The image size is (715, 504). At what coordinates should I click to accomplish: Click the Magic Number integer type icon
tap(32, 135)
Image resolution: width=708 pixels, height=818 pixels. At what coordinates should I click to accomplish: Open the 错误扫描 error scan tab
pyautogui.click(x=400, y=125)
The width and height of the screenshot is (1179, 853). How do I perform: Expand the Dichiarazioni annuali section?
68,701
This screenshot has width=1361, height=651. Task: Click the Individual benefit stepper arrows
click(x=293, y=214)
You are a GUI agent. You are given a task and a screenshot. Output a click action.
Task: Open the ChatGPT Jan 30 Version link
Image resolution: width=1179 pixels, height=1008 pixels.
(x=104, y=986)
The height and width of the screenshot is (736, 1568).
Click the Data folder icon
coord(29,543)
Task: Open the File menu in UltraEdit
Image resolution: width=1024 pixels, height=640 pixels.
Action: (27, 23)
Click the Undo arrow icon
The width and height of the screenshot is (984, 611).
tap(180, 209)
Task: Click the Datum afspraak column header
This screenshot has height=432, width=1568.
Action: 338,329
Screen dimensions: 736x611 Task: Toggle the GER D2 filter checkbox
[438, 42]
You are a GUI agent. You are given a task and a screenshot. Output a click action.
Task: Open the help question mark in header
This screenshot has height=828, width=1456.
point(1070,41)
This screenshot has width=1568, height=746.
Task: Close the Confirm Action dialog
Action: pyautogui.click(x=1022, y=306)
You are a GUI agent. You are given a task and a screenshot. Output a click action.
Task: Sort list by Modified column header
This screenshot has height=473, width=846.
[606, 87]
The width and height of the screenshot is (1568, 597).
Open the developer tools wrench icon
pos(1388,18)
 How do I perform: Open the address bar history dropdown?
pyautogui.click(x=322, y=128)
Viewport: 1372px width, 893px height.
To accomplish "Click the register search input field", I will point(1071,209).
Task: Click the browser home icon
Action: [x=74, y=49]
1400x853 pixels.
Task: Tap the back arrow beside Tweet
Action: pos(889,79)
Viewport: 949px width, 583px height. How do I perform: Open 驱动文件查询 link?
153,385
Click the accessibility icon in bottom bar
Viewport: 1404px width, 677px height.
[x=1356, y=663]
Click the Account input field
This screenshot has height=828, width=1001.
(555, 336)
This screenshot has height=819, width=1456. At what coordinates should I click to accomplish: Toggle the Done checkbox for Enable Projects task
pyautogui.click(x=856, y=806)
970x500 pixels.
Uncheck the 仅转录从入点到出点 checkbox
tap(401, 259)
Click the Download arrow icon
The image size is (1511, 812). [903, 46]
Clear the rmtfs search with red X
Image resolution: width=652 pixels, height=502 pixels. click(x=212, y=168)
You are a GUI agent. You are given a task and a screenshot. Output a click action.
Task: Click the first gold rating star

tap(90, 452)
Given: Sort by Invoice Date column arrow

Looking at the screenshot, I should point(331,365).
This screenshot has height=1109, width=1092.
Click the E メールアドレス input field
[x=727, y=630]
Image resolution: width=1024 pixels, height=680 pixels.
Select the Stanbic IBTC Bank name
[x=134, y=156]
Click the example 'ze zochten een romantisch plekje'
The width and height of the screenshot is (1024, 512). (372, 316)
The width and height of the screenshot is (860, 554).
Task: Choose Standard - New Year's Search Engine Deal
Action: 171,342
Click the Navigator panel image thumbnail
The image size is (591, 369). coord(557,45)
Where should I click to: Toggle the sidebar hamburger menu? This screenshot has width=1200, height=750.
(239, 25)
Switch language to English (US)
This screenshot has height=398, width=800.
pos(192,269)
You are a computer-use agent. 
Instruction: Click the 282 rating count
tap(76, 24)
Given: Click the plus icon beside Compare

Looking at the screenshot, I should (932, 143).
• • • •
* AIM OF THE TASK: Copy every one of the lines above word for word, with no changes.

* OUTPUT BELOW:
The image size is (715, 504). At what coordinates should I click to accomplish: Click the Magic Number integer type icon
tap(32, 135)
Image resolution: width=708 pixels, height=818 pixels. At what coordinates should I click to accomplish: Open the 错误扫描 error scan tab
pyautogui.click(x=400, y=125)
The width and height of the screenshot is (1179, 853). How do I perform: Expand the Dichiarazioni annuali section?
68,701
This screenshot has width=1361, height=651. Task: Click the Individual benefit stepper arrows
click(x=293, y=214)
You are a GUI agent. You are given a task and a screenshot. Output a click action.
Task: Open the ChatGPT Jan 30 Version link
Image resolution: width=1179 pixels, height=1008 pixels.
(x=104, y=986)
The height and width of the screenshot is (736, 1568).
Click the Data folder icon
coord(29,543)
Task: Open the File menu in UltraEdit
Image resolution: width=1024 pixels, height=640 pixels.
Action: (27, 23)
Click the Undo arrow icon
The width and height of the screenshot is (984, 611).
tap(180, 209)
Task: Click the Datum afspraak column header
This screenshot has height=432, width=1568.
Action: 338,329
Screen dimensions: 736x611 Task: Toggle the GER D2 filter checkbox
[438, 42]
You are a GUI agent. You are given a task and a screenshot. Output a click action.
Task: Open the help question mark in header
This screenshot has height=828, width=1456.
point(1070,41)
This screenshot has width=1568, height=746.
Task: Close the Confirm Action dialog
Action: pyautogui.click(x=1022, y=306)
You are a GUI agent. You are given a task and a screenshot. Output a click action.
Task: Sort list by Modified column header
This screenshot has height=473, width=846.
[606, 87]
The width and height of the screenshot is (1568, 597).
Open the developer tools wrench icon
pos(1388,18)
 How do I perform: Open the address bar history dropdown?
pyautogui.click(x=322, y=128)
Viewport: 1372px width, 893px height.
To accomplish "Click the register search input field", I will point(1071,209).
Task: Click the browser home icon
Action: [x=74, y=49]
1400x853 pixels.
Task: Tap the back arrow beside Tweet
Action: pos(889,79)
Viewport: 949px width, 583px height. How do I perform: Open 驱动文件查询 link?
153,385
Click the accessibility icon in bottom bar
Viewport: 1404px width, 677px height.
[x=1356, y=663]
Click the Account input field
This screenshot has height=828, width=1001.
(555, 336)
This screenshot has height=819, width=1456. At what coordinates should I click to accomplish: Toggle the Done checkbox for Enable Projects task
pyautogui.click(x=856, y=806)
970x500 pixels.
Uncheck the 仅转录从入点到出点 checkbox
tap(401, 259)
Click the Download arrow icon
The image size is (1511, 812). [903, 46]
Clear the rmtfs search with red X
Image resolution: width=652 pixels, height=502 pixels. click(x=212, y=168)
You are a GUI agent. You are given a task and a screenshot. Output a click action.
Task: Click the first gold rating star

tap(90, 452)
Given: Sort by Invoice Date column arrow

Looking at the screenshot, I should point(331,365).
This screenshot has height=1109, width=1092.
Click the E メールアドレス input field
[x=727, y=630]
Image resolution: width=1024 pixels, height=680 pixels.
Select the Stanbic IBTC Bank name
[x=134, y=156]
Click the example 'ze zochten een romantisch plekje'
The width and height of the screenshot is (1024, 512). (372, 316)
The width and height of the screenshot is (860, 554).
Task: Choose Standard - New Year's Search Engine Deal
Action: 171,342
Click the Navigator panel image thumbnail
The image size is (591, 369). coord(557,45)
Where should I click to: Toggle the sidebar hamburger menu? This screenshot has width=1200, height=750.
(239, 25)
Switch language to English (US)
This screenshot has height=398, width=800.
pos(192,269)
You are a computer-use agent. 
Instruction: Click the 282 rating count
tap(76, 24)
Given: Click the plus icon beside Compare

Looking at the screenshot, I should (932, 143).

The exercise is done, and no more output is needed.